To assist the City in looking further into potential risks and opportunities afforded by gas prepay transactions, the City interviewed and hired the best financial advisors, tax counsel, and bond counsel involved with these types of transactions in the nation. In February 2007, with this team in place, the City issued an RFP for a City natural gas prepay. Nine major financial institutions responded of which the City interviewed five finalists: Citigroup, Goldman Sachs, JP Morgan, Merrill Lynch, and UBS. It was determined that the proposal package offered by Merrill Lynch provided the City with the greatest overall value combined with the best risk mitigation terms.
 
In the ensuing months, the City had negotiated with Merrill Lynch the details of the proposed gas prepay transaction as described below:
 
Gas Supply Volume - LBGO would purchase approximately eight billion cubic feet annually of prepaid natural gas supply from Merrill Lynch. This volume represents the gas utility's baseload supply that will be augmented first with local gas supplies, and any further volume demand met by incremental gas purchases from Coral.
 
Bond Issuance - Depending upon the financial market's forward curve of natural gas prices at the time of closure, the dollar amount of bonds issued will be up to $1.3 billion, though the expected issuance is closer to $1.2 billion.
 
Term - The negotiated term is for 30 years, commencing October 1, 2007. While a shorter term is available, savings are significantly enhanced as the term of the transaction is lengthened. Rating agencies do not see any meaningful credit concern associated with longer terms provided the utility is paying index-based prices rather than fixed prices. The transaction with Merrill Lynch will utilize an index-based price.
 
Price Discount - As mentioned previously, LBGO has two primary monthly pricing benchmarks: the CA Border Index and the SoCalGas CPP. The proposed prepay natural gas will be priced 50 percent against the CA Border Index and 50 percent against the SoCalGas CPP. Each of these will be discounted by a fixed amount, estimated to be $0.70 and $1.00 per MMBtu depending upon market conditions at the time the prepay transaction is consummated. To put this amount into perspective, LBGO's most recent competitive process for a long-term gas supply resulted in a discount of $0.04 per MMBtu.
 
Cost Savings - The fixed price discount is expected to result in an estimated gas purchase cost savings of $150 - $200 million over the term of the transaction, or about $5 - $7 million annually.
 
Conduit Issuer - The conduit issuer will be the existing Long Beach Bond Finance Authority (LBBFA), a Joint Power Authority between the City of Long Beach and the Long Beach Redevelopment Agency. The LBBFA is the legal entity that has issued bonds for other City projects in the past. The LBBFA will also be used to contract with the gas commodity provider, Merrill Lynch Commodities, Inc. (MLCI).
 
It is important to note that if MLCI defaults under this transaction, the payment obligation to the bondholders is borne by Merrill Lynch as the bonds are non-recourse to the City and LBGO. However, the City's name would be associated with the bonds.
 
 
Risk Mitigation - With the release of the IRS' regulations in late 2003, combined with the recent upsurge in such transactions, prepay structures have evolved to minimize risk. These risk mitigation measures include:
 
Risk Scenario:      MLCI defaults on gas delivery.

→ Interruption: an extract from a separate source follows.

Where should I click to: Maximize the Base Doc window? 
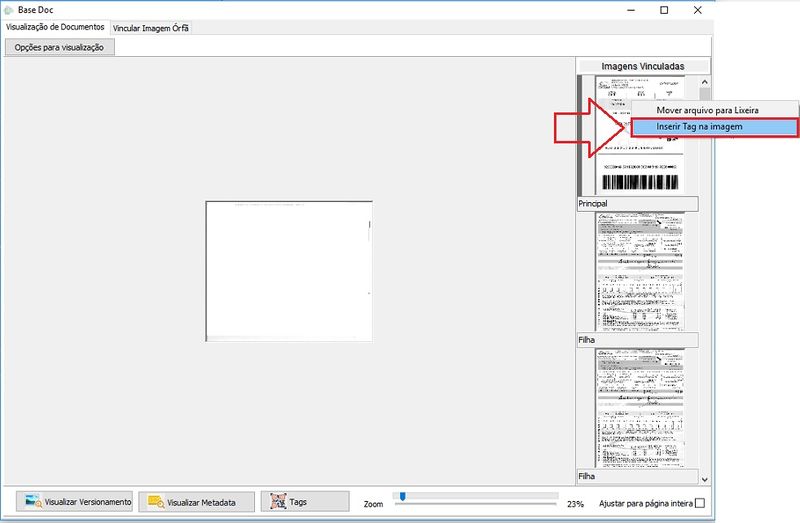click(x=664, y=10)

Mitigation:            LBGO is only required to pay for actual gas delivered. In the case of a default
                  by MLCI, the bondholders would have recourse solely against Merrill Lynch,
                  not the City or LBGO. LBGO would then need to replace the void caused by
                  the MLCI supply delivery failure by purchasing gas on the open market, such
                  as is currently done by LBGO.
                  ---------------------------------------------------------------
 
Risk Scenario:      An MLCI gas delivery default causes LBGO to purchase replacement
                  volumes.
Mitigation:            Merrill Lynch makes LBGO financially whole for unrealized savings for the
                  remainder of the transaction term, putting LBGO in a better position
                  financially to purchase replacement volumes.
                  ---------------------------------------------------------------
 
Risk Scenario:      LBGO is unable to fully accept the agreed upon gas volumes.
Mitigation:            MLCI will remarket the gas to qualified buyers (Le., municipal customers) to
                  ensure tax and regulatory compliance.
                  ---------------------------------------------------------------
 
Risk Scenario:      City's debt increased through the prepay transaction, negatively impacting
                  the City's credit capacity.
Mitigation:            The conduit issuer insulates the City's credit as the prepay bonds are not
                  considered City debt by the rating agencies.
                  ---------------------------------------------------------------
 
Risk Scenario:      Long-term fixed pricing may consistently exceed market prices.
Mitigation:            A gas commodity swap incorporated in this proposal exchanges the fixed
                  price gas for market priced gas for the duration of the transaction.
                  --------------------------------------------------------------
 
Risk Scenario:      The gas swap counterparty, BNP Paribas, fails to perform.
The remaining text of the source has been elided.